CARDIFF (AFP) - Pakistan's scandal-hit cricket team sought to focus on looming tour matches against England after British police questioned three of its star players over an alleged betting scam.
Bowlers Mohammad Aamer and Mohammad Asif and Test captain Salman Butt were all released without charge Friday after the interviews at a police station near the "home of cricket", Lord's in north London.
But the trio -- who protest their innocence -- are still battling charges under the International Cricket Council's (ICC) anti-corruption code and have been barred from playing any further matches pending the outcome of their case.
Aamer, at 18 one of the game's hottest talents, Asif, 27, and Butt, 25, had already withdrawn from the England tour claiming "mental torture", missing Pakistan's eight-run win over county side Somerset on Thursday.
The allegations all relate to the fourth and final Test between England and Pakistan at Lord's, which finished with an England win last week, in which a tabloid newspaper said deliberate no-balls had been bowled.
Following the report, Mazhar Majeed, an agent for several Pakistan players, was arrested but later released on police bail.
Team manager Yawar Saeed said Friday he was "not happy" about the situation but was trying to focus on his duties ahead of the forthcoming two Twenty20 internationals and five one-day games against England.
The team was due to train in Cardiff on Saturday ahead of their first Twenty20 fixture in the Welsh capital on Sunday.
Detectives questioned the accused trio Friday at Kilburn police station in what their lawyer Elizabeth Robertson stressed were voluntary interviews.

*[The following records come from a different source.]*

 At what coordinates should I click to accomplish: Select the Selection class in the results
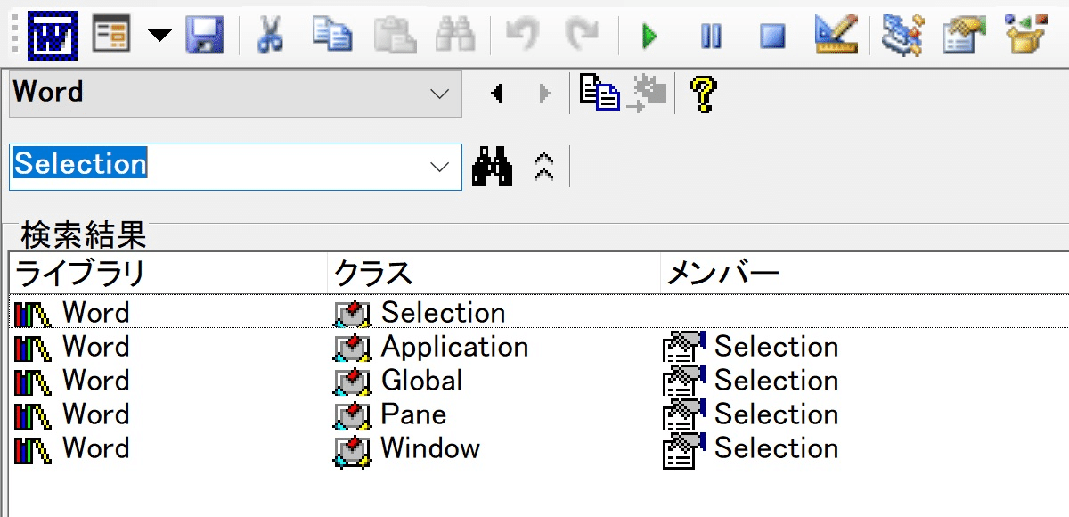click(443, 312)
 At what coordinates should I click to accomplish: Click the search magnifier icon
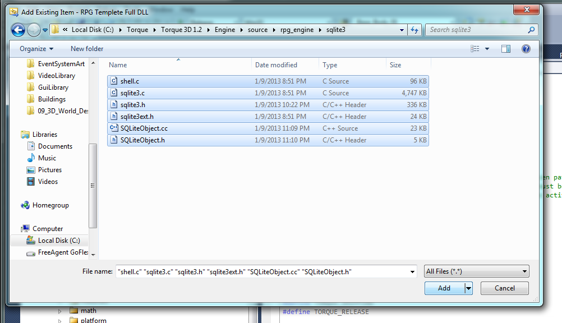(x=532, y=30)
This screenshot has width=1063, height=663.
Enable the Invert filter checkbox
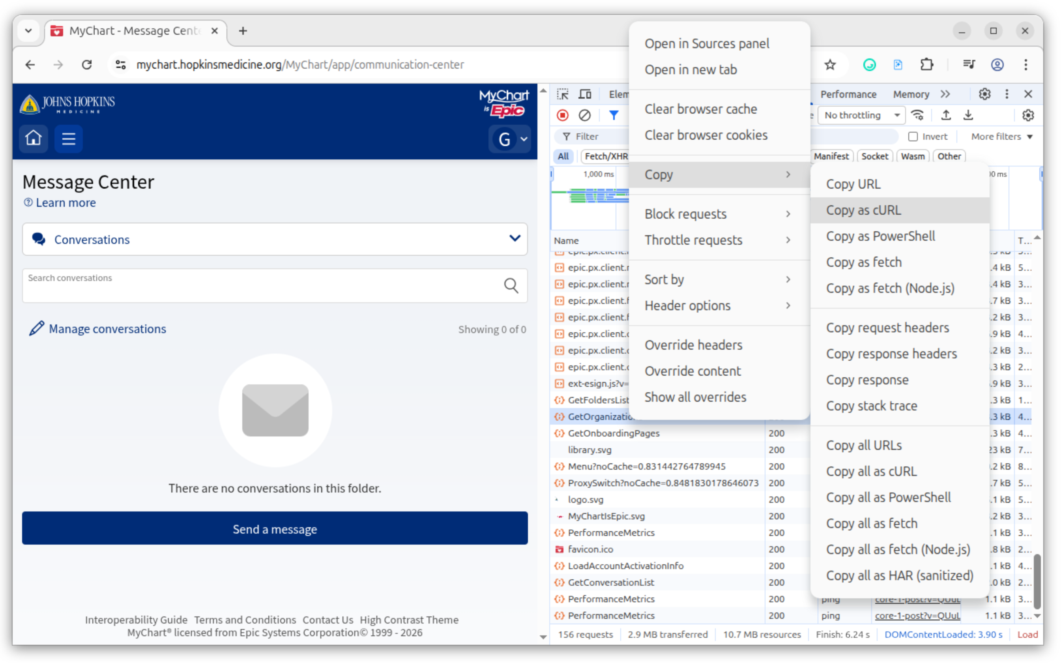tap(913, 137)
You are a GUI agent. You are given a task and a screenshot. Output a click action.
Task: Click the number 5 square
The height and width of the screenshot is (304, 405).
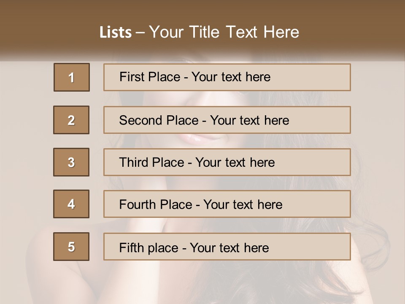pyautogui.click(x=71, y=247)
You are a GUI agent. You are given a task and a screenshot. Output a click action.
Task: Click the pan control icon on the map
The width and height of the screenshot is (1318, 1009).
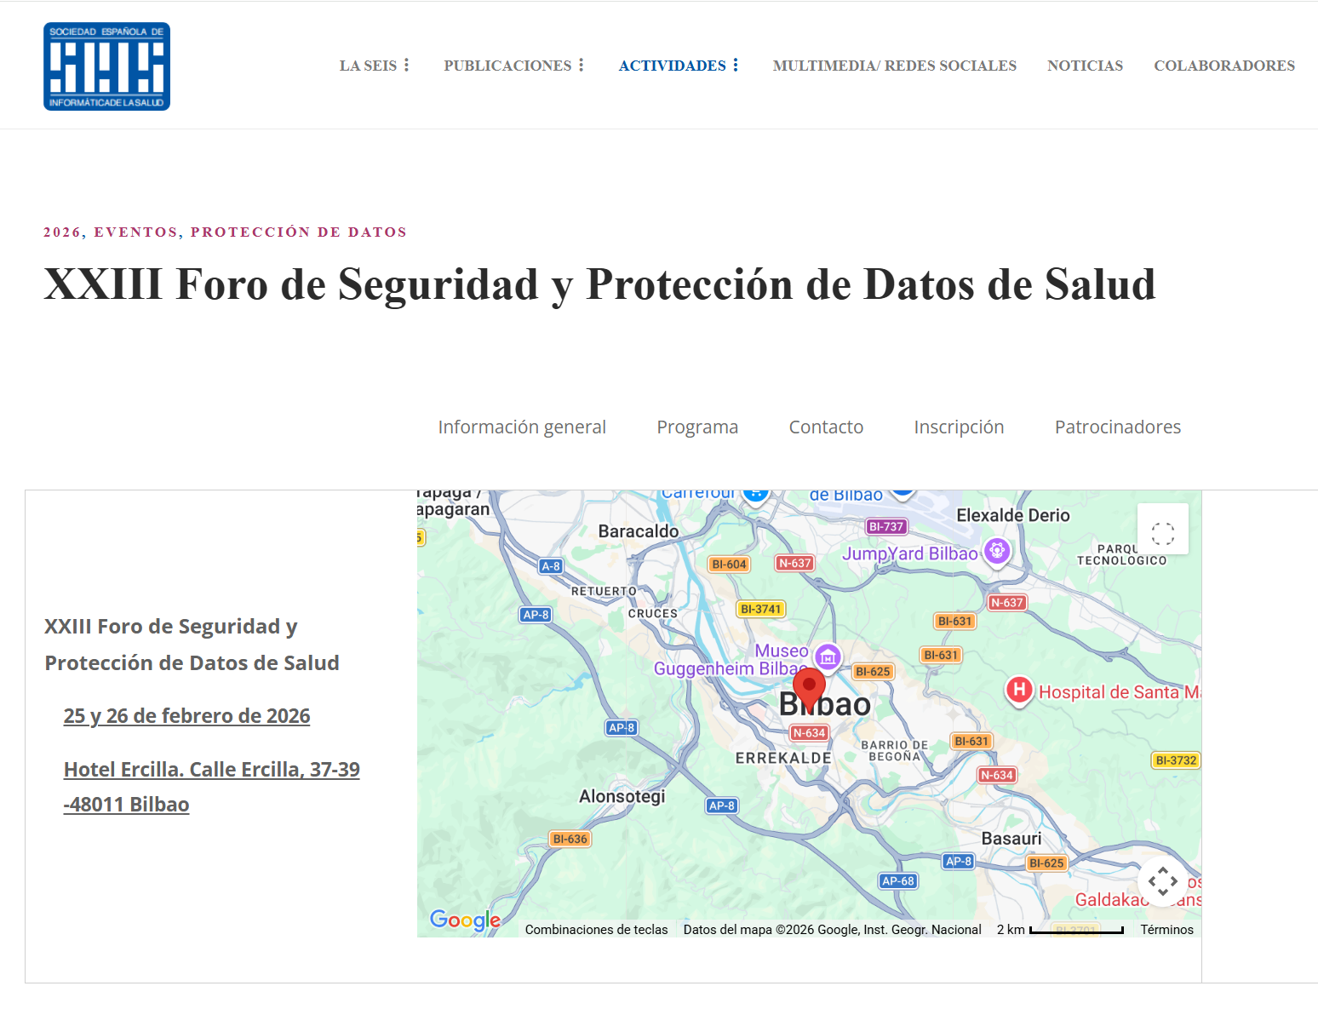click(1162, 882)
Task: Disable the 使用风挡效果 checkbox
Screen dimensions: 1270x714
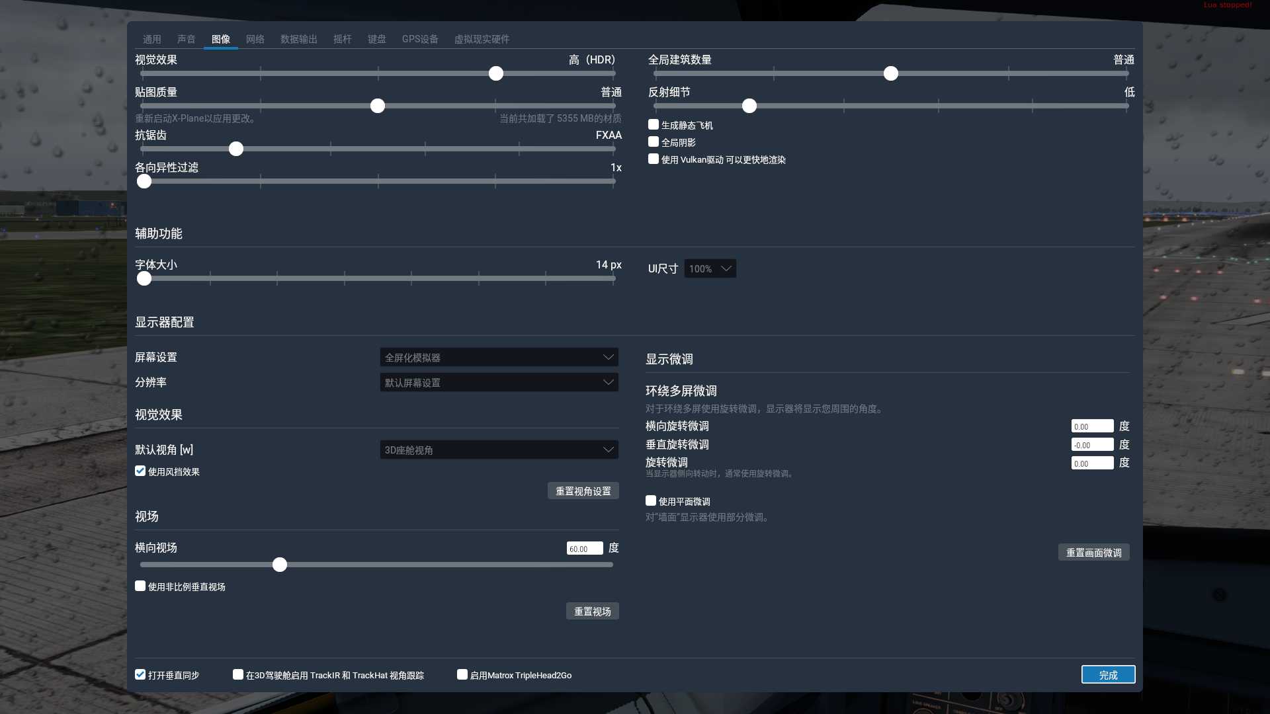Action: click(x=140, y=471)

"At no time were they placed under arrest, they were free to leave at any time and they have answered all of the questions that were put to them and have been released without charge or conditions," she told reporters afterwards.

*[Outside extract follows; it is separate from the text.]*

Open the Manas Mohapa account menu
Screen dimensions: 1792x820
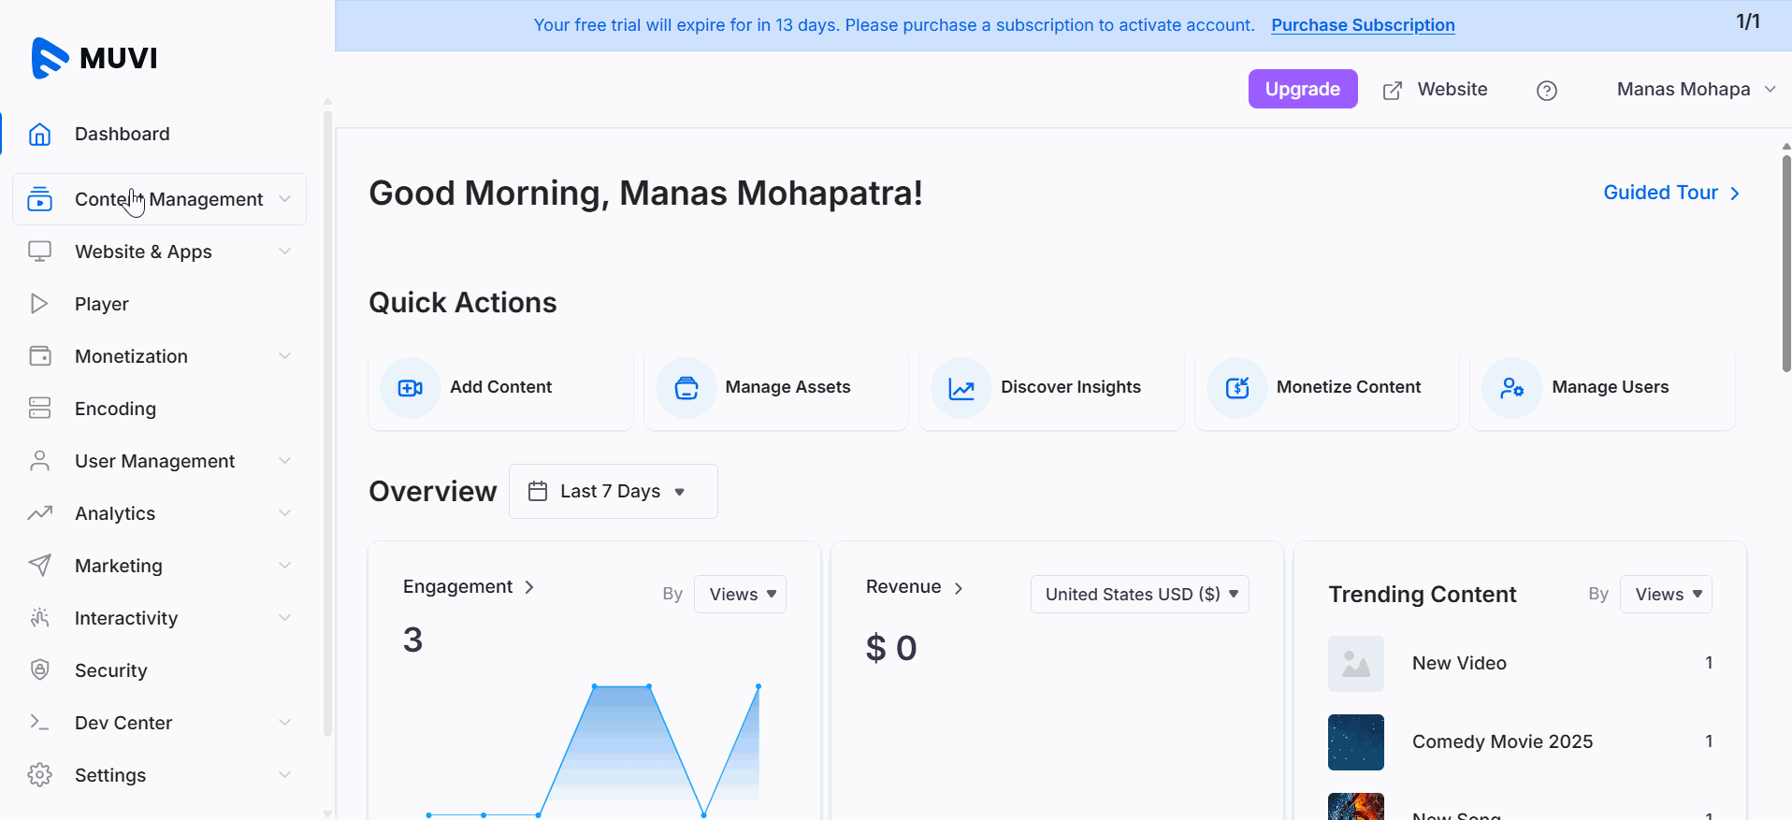[x=1695, y=90]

The head of the ICC's anti-corruption and security unit had earlier defended its decision to charge the players.
"The conclusion that we have come to is that there is a really arguable case to answer," Ronnie Flanagan told a press conference at the Lord's ground.
He said the players had been charged under Article 2 of the ICC code, which relates to offences including corruption, betting and misuse of inside information, but declined to go into details.

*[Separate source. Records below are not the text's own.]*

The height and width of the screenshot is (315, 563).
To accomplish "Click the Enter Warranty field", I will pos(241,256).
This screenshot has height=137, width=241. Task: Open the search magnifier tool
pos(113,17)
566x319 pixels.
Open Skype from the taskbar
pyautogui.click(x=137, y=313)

Calling it a complex investigation, he said that if the players were found guilty they could face a life ban.
ICC chief executive Haroon Lorgat said the case could be the worst example of corruption in cricket since former South Africa captain Hansie Cronje was revealed a decade ago to have accepted money from bookmakers in a bid to influence games, as well as trying to entice his team-mates to do the same.
The sanctions have infuriated the Pakistani authorities, in particular Pakistani High Commissioner Wajid Shamsul Hasan, who has said he believes the players are innocent and has suggested they may have been set up.
"I met the cricketers for two hours, cross-questioned them, got to the bottom of it and concluded that they were innocent," Hasan told the BBC Friday.
"The ICC had no business to take this action. The ICC is just playing to the public gallery."
Hasan suggested that Indian bookmakers had a part to play in the affair.
ICC chief Lorgat said there was "no truth that there is a conspiracy against Pakistani cricket."
He expressed his "extreme disappointment and sadness" at the situation, but repeated that "we will not tolerate any sort of corruption in the sport."
The accused players have 14 days to request a tribunal hearing at which they can challenge the charges.
Meanwhile an ICC spokesman told AFP the trio had been dropped from its annual awards list, where Aamer was in the running for the best emerging player award and Asif was listed in the best cricketer category.
The News of the World newspaper alleged that it paid Mazhar Majeed, an agent for several Pakistan players, 150,000 pounds (185,000 euros, 230,000 dollars) in return for advance knowledge of pre-arranged no-balls -- normally accidental -- which could then be bet upon.
The 35-year-old has since been arrested and bailed by British police.